_PROBLEMS AND TASKS_:
1: In the blog post, revise the passage starting at "Update #4: Yesterday, I" and ending at "towels. Lovely family.", replacing "paper towels" with "napkins".
2: List each kind of family relation (such as "aunt") that the blog post uses to refer to a relative.

_SELECTED TEXT_:
start
I’m babysitting my four year old cousin and not feeling well. Also, I’m tired.
What better time to write a blog post, right?
Update #1: THE HOBBIT IS SO AMAZING I CAN’T EVEN! NO SPOILERS, JUST ASDFGHJKL!!!!!!!!! It didn’t follow the book and I was a bit worried that Peter Jackson would totally butcher it, BUT I SHOULD HAVE KNOWN BETTER. Okay, the first one didn’t set high standards, so I wasn’t expecting much, but THE DESOLATION OF SMAUG. *spazzes*
My 11 year old cousin thought Thranduil was a girl until he spoke. O__________________________o I thought he was an interesting character. I hope to see more of him and the other elves in the third and final installment of The Hobbit. 🙂
My 12 year old sister liked Kili best. Hm, wonder why…
Update #2: There was a Christmas dinner and show at my church Saturday night and it was amazing! They all did such a wonderful job. ^_^ It wasn’t the typical Christmas play either. They went all out, had “commercials” which advertised used carts “cheap as dirt” because they were so dirty and other things. 😛
Update #3: My grandma is an amazing lady. Just throwing that out there. She had me, my sister, and cousin sleep over, then took us to see The Hobbit: The Desolation of Smaug, which preceded a lovely lunch at the Pita Pit.
Update #4: Yesterday, I was babysitting the four year old, as previously mentioned. Two years ago, I changed my first diaper. (It wasn’t mine, I promise. I’ve long since stopped using those things. It was her diaper. Just felt the need to clarify that.) Since then, I have never changed another diaper and have never felt the urge to. I couldn’t get within three feet of the kid without gagging and I’m not exaggerating. We had no wipes, Mom was taking a nap, and I was the only one mature (and brave) enough to handle the situation.
My cousin laughed at me and so did my sister as they ran back and forth from the kitchen with paper towels. Lovely family.
end
_DATA SHOWN_:
start
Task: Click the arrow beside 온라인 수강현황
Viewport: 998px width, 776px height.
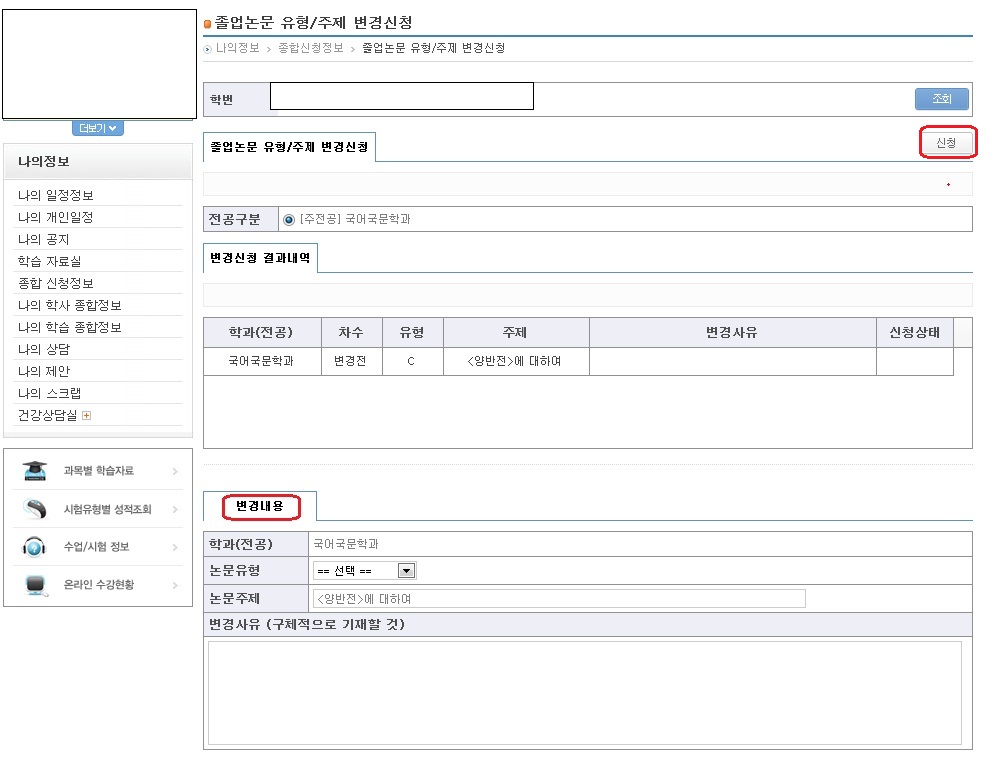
end
_THE RESULTS_:
1:
Update #4: Yesterday, I was babysitting the four year old, as previously mentioned. Two years ago, I changed my first diaper. (It wasn’t mine, I promise. I’ve long since stopped using those things. It was her diaper. Just felt the need to clarify that.) Since then, I have never changed another diaper and have never felt the urge to. I couldn’t get within three feet of the kid without gagging and I’m not exaggerating. We had no wipes, Mom was taking a nap, and I was the only one mature (and brave) enough to handle the situation.
My cousin laughed at me and so did my sister as they ran back and forth from the kitchen with napkins. Lovely family.

2: cousin, sister, grandma, Mom